キュヴェ タカ/cuvee taka 「酔哲湘南日記」

新鮮な山海の恵みを肴に酒を吞み、読書、映画・音楽鑑賞、散歩と湘南スローライフを愉しんでいる。 

猫に出てくる酒

2008年01月09日 | Weblog
漱石の猫がやっとのことで読み終わりましたが、酒のプロとしては酒が出てくる場面に大いなる関心があります。漱石の事はそれほど詳しいわけでもなく、この猫を読んでおりますと漱石がモデルと思われる珍野苦沙弥先生はあまり酒を嗜まないようで、漱石も胃弱ですし、砂糖を絡めた落花生が好みだったと記憶しておりますので、左党ではなかったと思われます。それでも記憶するだけで三箇所酒を飲む場面があります。一つ目は猫連載中に大町桂月が漱石は酒でも飲んだらもっとましな物が書けると批評した事に対して、いつもなら猪口二杯の晩酌を四杯も飲んで奥さんに、今日はやけにあなた飲みますねと嗜められると、いや桂月先生が仰るんだから飲んだほうが良いに決まってると応える場面。清酒が出てきます。

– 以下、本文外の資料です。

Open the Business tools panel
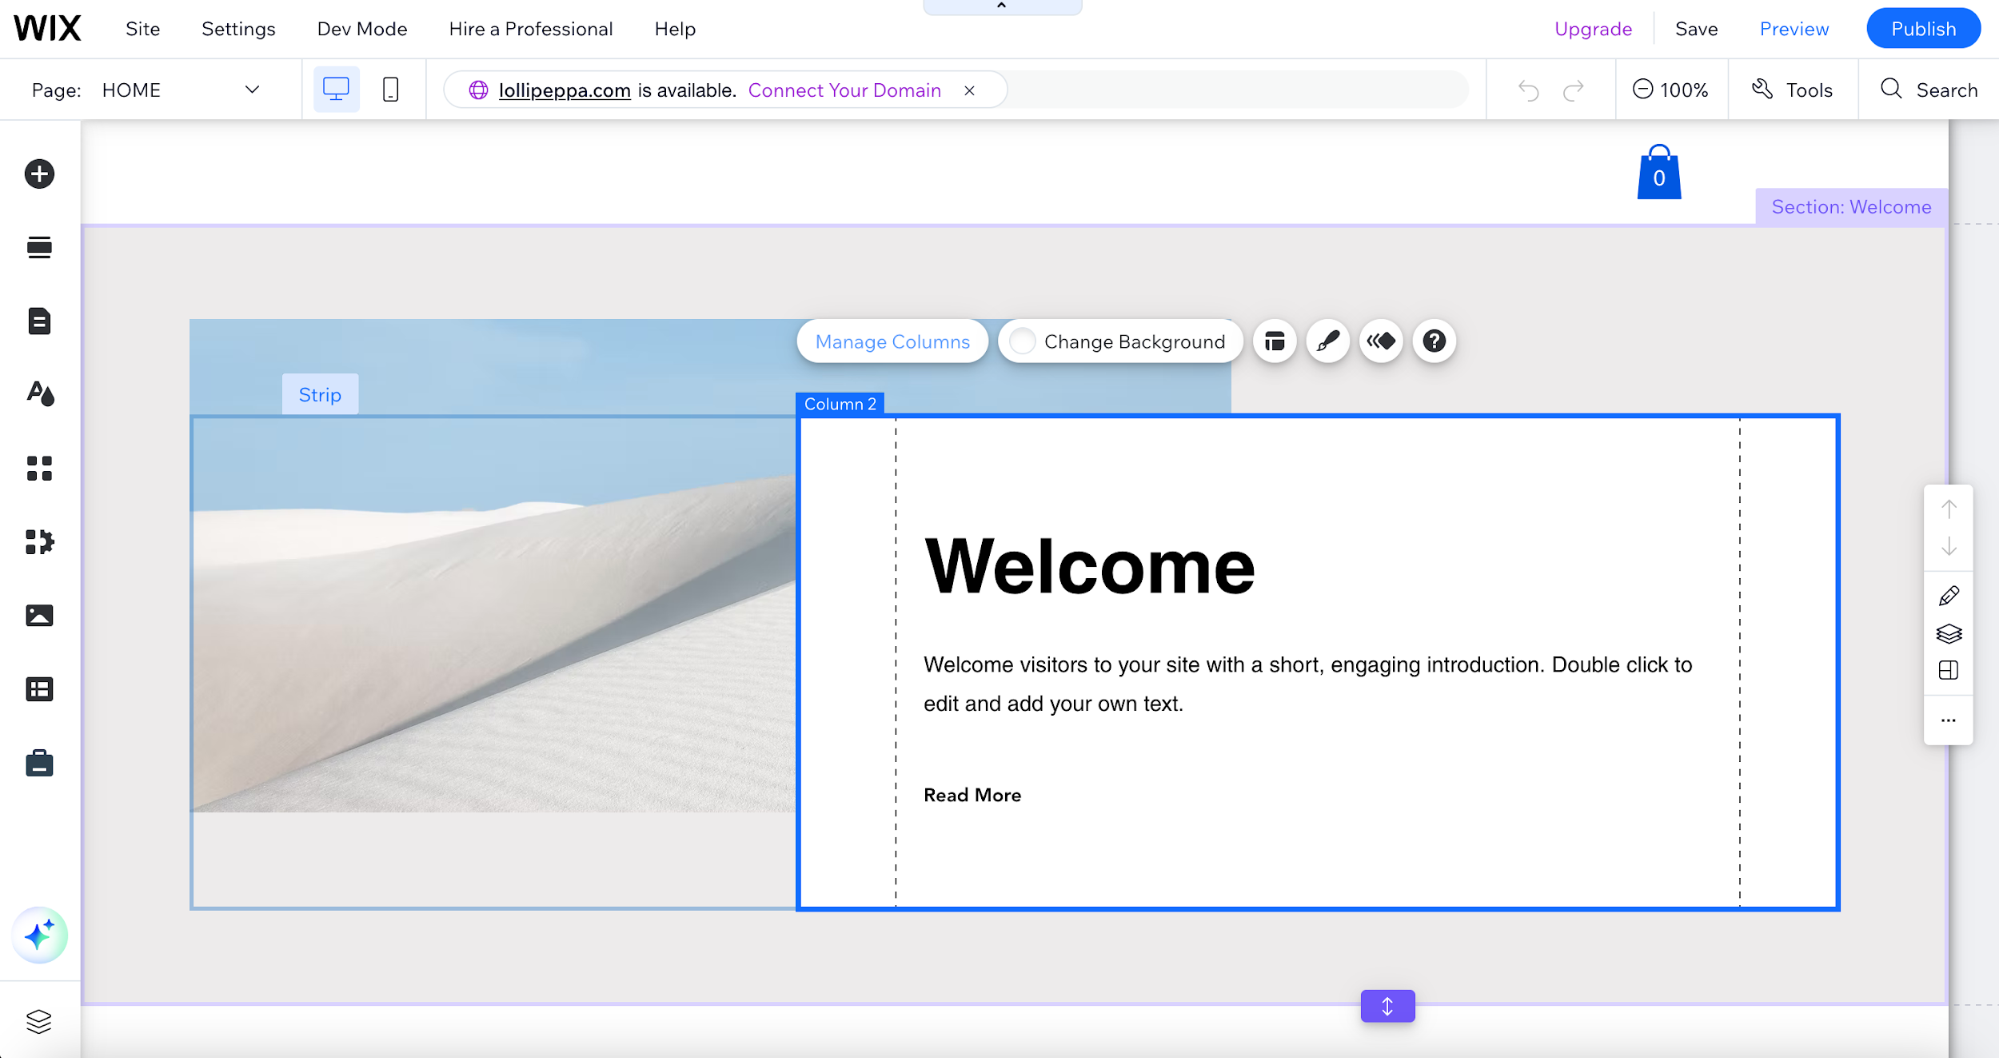The width and height of the screenshot is (1999, 1058). 39,762
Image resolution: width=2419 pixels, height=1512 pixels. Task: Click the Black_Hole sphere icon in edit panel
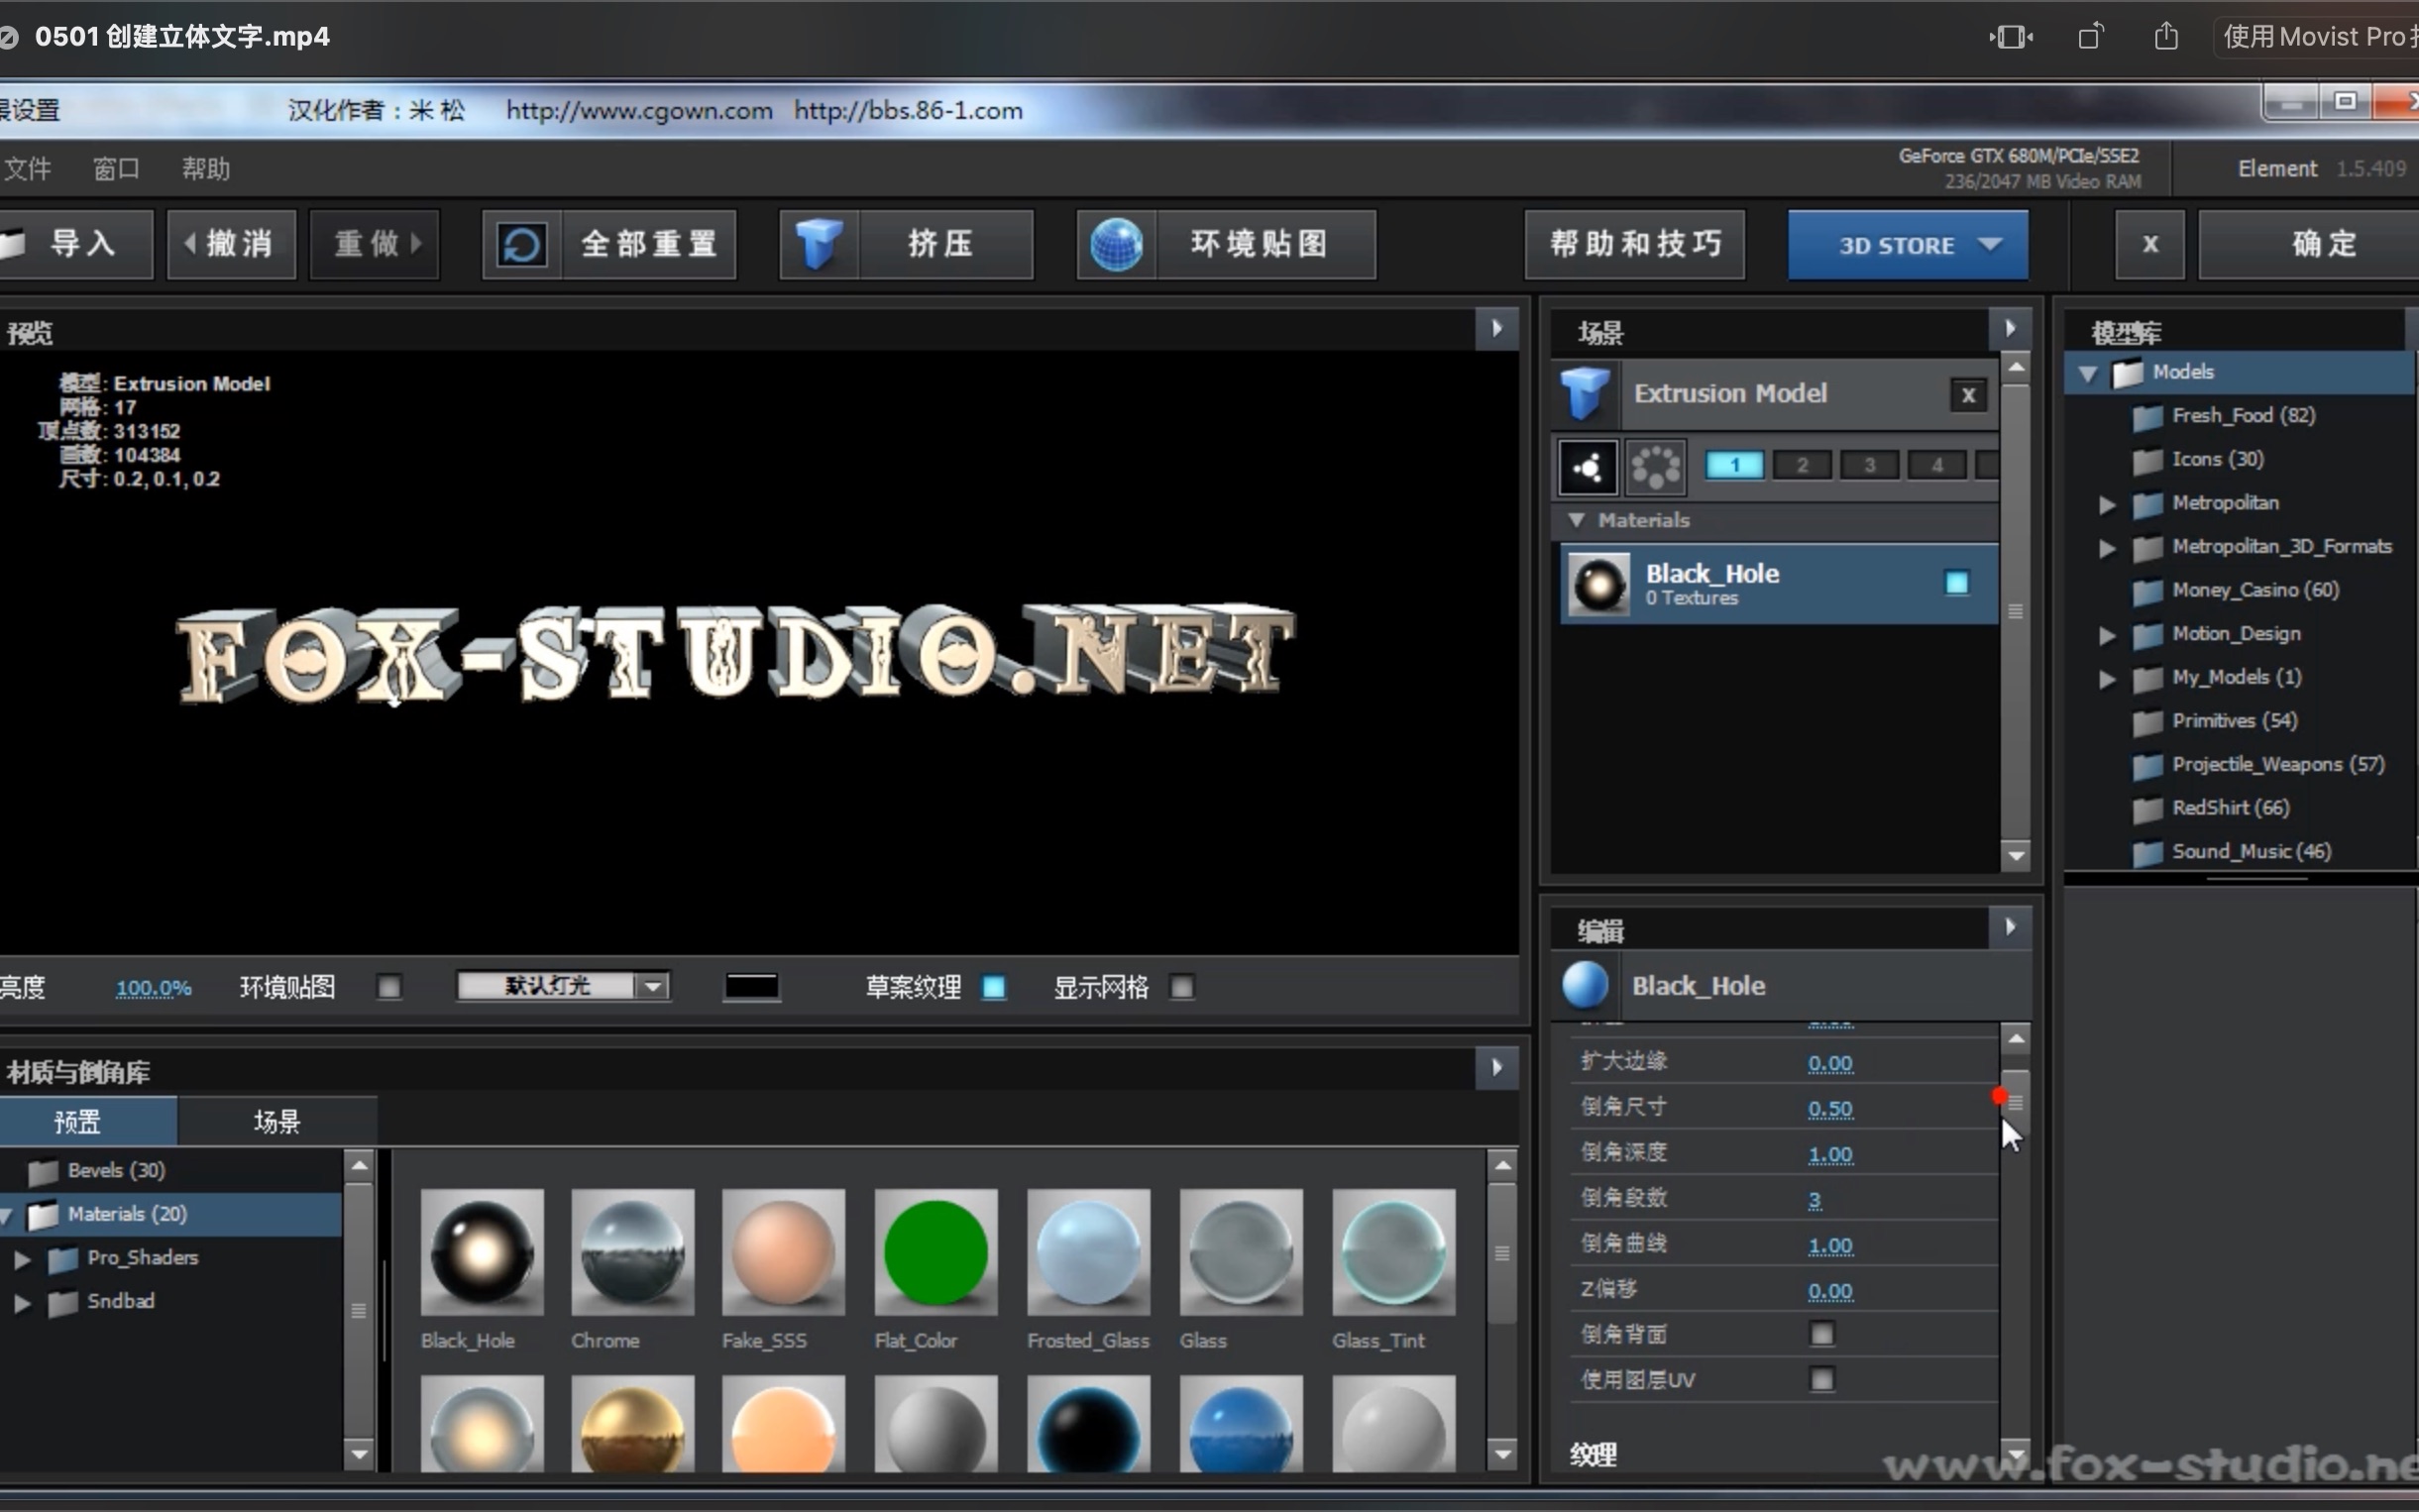[x=1585, y=985]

次に味醂を飲む場面があります。味醂好きの人がビール瓶に味醂を買ってきては楽しみにしていたのを、苦沙弥先生が酒も飲めないくせに、人の味醂だからと言って盗み酒をして、顔を真っ赤にしたものだからばれてしまったという件です。味醂を酒として飲んでいることに驚きました。今、味醂飲む人は少ないと思います。それこそ酒の飲みすぎで奥さんにアルコールを止められ、調味料として買い置きしてある味醂しかなくて盗み酒、こんなケースか正月の屠蘇として飲むくらいなものでしょう。調べてみると清酒より起源が古そうで、酒が一般化したのが江戸時代、味醂はその前から飲まれていたようです。明治後期にはまだ味醂を嗜む方がいたものと思われます。これだから浅学非才の謗りを免れないのですね。

最後に門下生の多々良三平君が苦沙弥先生の近所の酒屋で買ってきたビールを門下生一同で飲む場面があります。明治後期ビールはそこそこに飲まれていたものと思われます。このビールを飲む前にシャンペンの話が出てきます。三平君四円や五円の安物のシャンペインは不味くていかんと話しておりますから、かなり良いものが手に入るルートも確立されていたものと思われます。苦沙弥先生は多分東京帝国大学出身、門下生も各地の高等学校を出ている事は間違いありませんから、当時としては彼らは特権階級であり、シャンペンを飲む機会もあったのでしょう。さて100年前の三平君お薦めのシャンペンは如何な味であったのでしょうか。